* What to do
1/ Decide whether each statement agrees with the interview, answering yes or no and quoting the words that settle it: (a) Emma started dancing at age five. (b) Emma first wanted to learn the guitar rather than the violin. (c) Steely Dan is her dad's favorite band.
2/ According to the interview, who got Emma into the band Busted?
3/ Print the passage of the interview starting at "Around age eight, I" and ending at "started doing music.".
=== Source ===
Interview with Emma – Vocalist/Guitarist for Decades

Interview 17/07/17 with Emma Cameron (Vocalist/Guitarist) of Decades.


WHATS YOUR MUSICAL BACKGROUND?

I started off as a dancer for 15 or so years. I started dancing when I was five and stopped dancing when I was in my early twenties, and that is where I learnt rhythm etc. It’s what got me passionate about music and what you can do with it.

I was into Michael Jackson at the time, which got me into music and dancing and the art form of it.

Around age eight, I wanted to learn the violin but my Mum informed me that a lady at her work said it was really hard and that maybe I should do guitar instead. So, I started learning the guitar at age eight or nine, and picked it up straight away. I was able to play it in the first week or two. And that’s pretty much how I started doing music.

It was high school when I realized I wanted to be in a band, as I was listening to a lot more rock music, and going out to shows etc. My first ever band was this band, and I have been doing this since I was 15, 16

WHY ROCK?

Actually, that’s a good question, no one has ever asked me that before. The first few years of playing guitar when I was a kid, I was playing whatever songs my guitar teacher gave me.

My dad was really into the fact that I could play guitar, so he started trying to get me to figure out and learn Steely Dan songs, which is my Dad’s favourite band. They’re a jazz-rock kinda genre.

When I was crossing over from age 10, 11 into early teenage years, I started listening to more guitar driven rock music. Before that I was listening to a lot of pop music, I was young, I was a little girl, I liked Michael Jackson, and the Spice Girls. I liked the pop music on the radio and the TV. When I was about 12, 13 British pop band Busted came out, which my oldest sister got really into, and she got me into them. So that was when I started playing more rock music, even though most full-grown adults would argue that Busted is not rock music, but they were 3 dudes that wrote songs and played guitar and I taught myself all of that. And then from UK pop-rock bands like Busted and McFly, I got into more American pop-rock music like Yellowcard, Taking Back Sunday and The Starting Line and I started learning and teaching myself all the guitar parts from those bands as well.
=== Recorded information ===
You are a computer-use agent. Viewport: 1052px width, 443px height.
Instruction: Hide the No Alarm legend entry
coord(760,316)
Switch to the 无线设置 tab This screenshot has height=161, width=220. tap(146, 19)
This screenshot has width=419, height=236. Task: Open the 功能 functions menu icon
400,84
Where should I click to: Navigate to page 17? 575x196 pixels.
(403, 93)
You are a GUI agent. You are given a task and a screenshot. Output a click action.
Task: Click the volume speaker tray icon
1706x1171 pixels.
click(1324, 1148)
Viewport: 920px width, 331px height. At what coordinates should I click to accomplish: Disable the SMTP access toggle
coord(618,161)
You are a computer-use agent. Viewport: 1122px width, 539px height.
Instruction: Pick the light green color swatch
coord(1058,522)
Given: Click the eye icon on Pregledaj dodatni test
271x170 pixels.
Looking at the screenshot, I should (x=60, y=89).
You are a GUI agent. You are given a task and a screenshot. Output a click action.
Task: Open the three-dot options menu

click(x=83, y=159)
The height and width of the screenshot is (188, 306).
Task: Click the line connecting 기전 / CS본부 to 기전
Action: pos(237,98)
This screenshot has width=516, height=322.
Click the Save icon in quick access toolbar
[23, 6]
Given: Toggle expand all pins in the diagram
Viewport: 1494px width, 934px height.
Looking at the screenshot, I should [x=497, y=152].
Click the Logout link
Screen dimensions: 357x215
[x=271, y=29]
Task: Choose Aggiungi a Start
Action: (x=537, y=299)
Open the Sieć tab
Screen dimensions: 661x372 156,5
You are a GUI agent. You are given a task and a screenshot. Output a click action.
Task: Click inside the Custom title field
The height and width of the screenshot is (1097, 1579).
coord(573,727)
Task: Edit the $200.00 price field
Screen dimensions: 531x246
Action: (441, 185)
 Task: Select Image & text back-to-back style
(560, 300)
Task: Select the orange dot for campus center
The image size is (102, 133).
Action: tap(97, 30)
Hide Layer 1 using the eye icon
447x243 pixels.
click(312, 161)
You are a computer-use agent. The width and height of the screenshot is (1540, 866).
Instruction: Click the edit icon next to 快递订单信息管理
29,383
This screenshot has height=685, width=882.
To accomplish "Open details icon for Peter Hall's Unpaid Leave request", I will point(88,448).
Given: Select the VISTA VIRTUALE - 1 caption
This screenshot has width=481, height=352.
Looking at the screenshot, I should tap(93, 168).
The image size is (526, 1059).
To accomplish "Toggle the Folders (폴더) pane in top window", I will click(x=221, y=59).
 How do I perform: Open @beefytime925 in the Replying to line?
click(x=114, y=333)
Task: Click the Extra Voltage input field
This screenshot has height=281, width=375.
===
* Exercise answers
1/
(a) Yes: "I started dancing when I was five"
(b) No: "Around age eight, I wanted to learn the violin"
(c) Yes: "which is my Dad’s favourite band"

2/ Her oldest sister got her into Busted.

3/
Around age eight, I wanted to learn the violin but my Mum informed me that a lady at her work said it was really hard and that maybe I should do guitar instead. So, I started learning the guitar at age eight or nine, and picked it up straight away. I was able to play it in the first week or two. And that’s pretty much how I started doing music.